===== RECORDS SHOWN

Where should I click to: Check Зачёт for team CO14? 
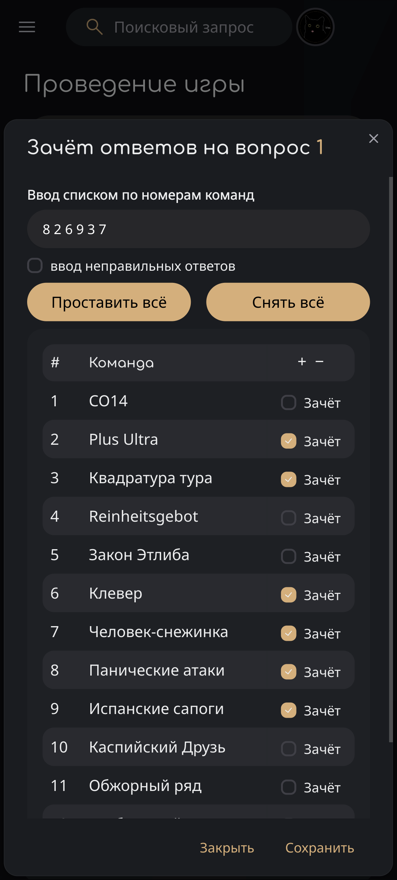(x=289, y=403)
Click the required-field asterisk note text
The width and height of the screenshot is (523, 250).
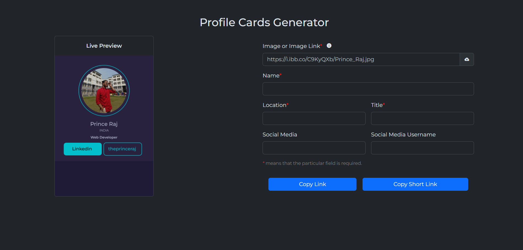312,163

==========

▶ _DIRECTIONS_
Write out the whole listing again, exactly, with no pictures.

▶ _SOLUTION FOR THIS EXERCISE_
Where should I click to: Check Зачёт for team CO14? 
(x=289, y=403)
Click the required-field asterisk note text
The width and height of the screenshot is (523, 250).
312,163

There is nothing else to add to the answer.